Using a combination of computational earth models, the researchers simulated scenarios in which plants were choosing to draw down the lighter carbon isotope more than they were before. They found that they could match the observed carbon isotope balance in the atmosphere if they increase the uptake of 12C by plants. Their finding is backed by tree core records, which show that plants indeed take in more 12C when the surrounding CO2 becomes more abundant.

 

Plants in the present, plants in the future

Keeling and his collaborators’ findings were twofold: they were able to balance the global carbon isotope budget by accounting for this increased isotopic selectivity by plants. They also showed that when faced with increasing abundance of available CO­2 in the air and the option of choosing between efficiency and increased growth, plants choose to settle somewhere in between to optimize both.
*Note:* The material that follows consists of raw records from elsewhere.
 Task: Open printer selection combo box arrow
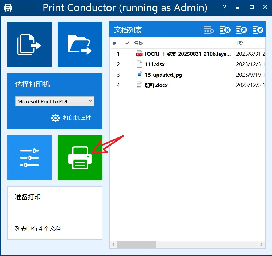click(90, 101)
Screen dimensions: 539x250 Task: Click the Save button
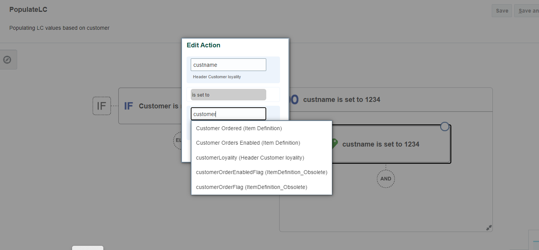(x=502, y=10)
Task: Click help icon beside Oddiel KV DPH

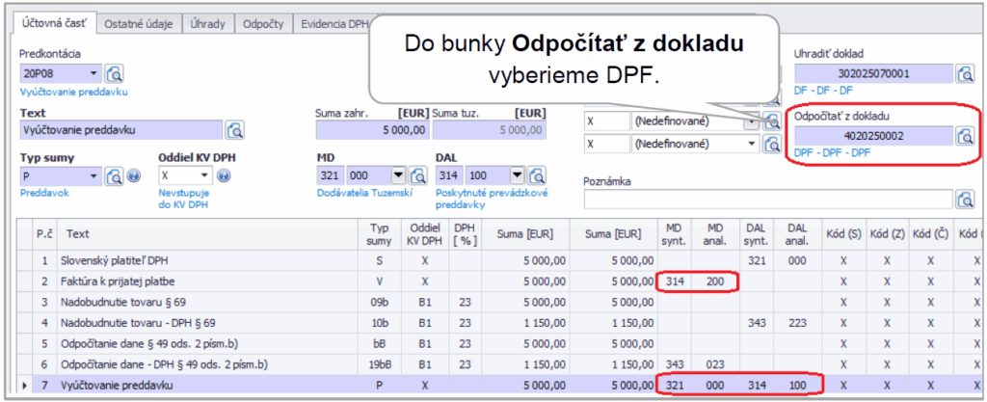Action: tap(223, 175)
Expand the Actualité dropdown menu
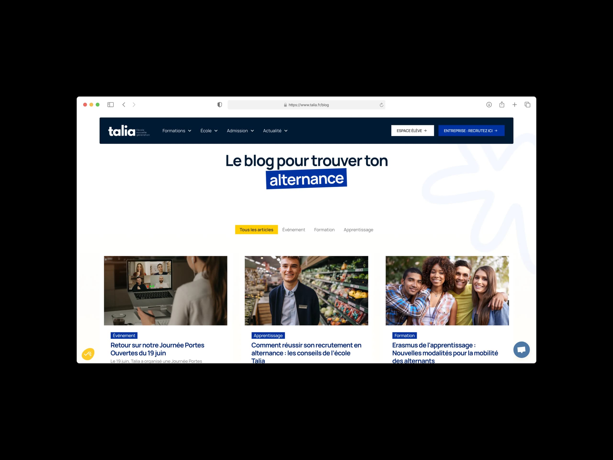613x460 pixels. [275, 131]
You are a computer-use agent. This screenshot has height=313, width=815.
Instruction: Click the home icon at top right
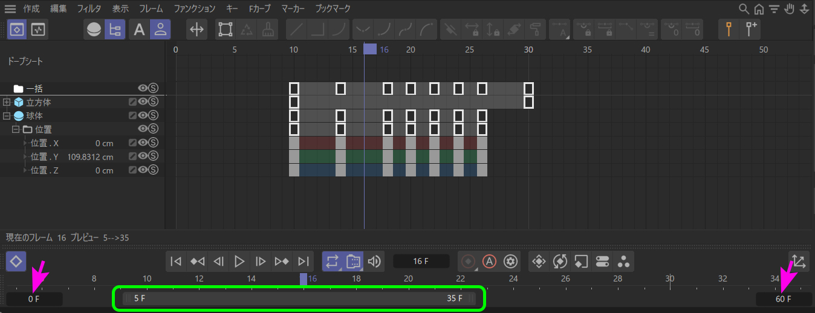[759, 9]
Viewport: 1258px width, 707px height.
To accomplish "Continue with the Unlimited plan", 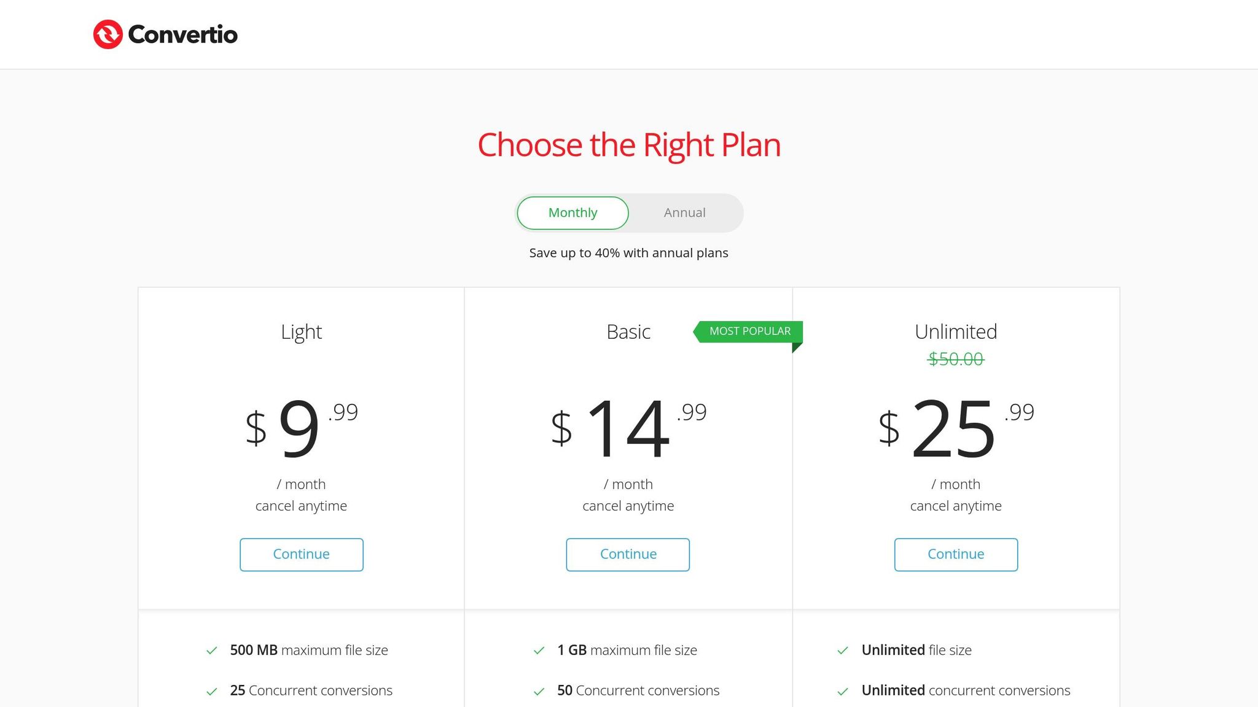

While it is promising to see that plants are using the changes in our climate to their advantage, many questions remain about what these changes mean for plants’ ability to sequester carbon, as well as about how plants will adapt as we reach even higher thresholds of atmospheric CO2 concentrations. Keeling and his collaborators’ findings are important additions to our understanding of how plants are adapting to climatic changes, and how our biosphere might operate in the future.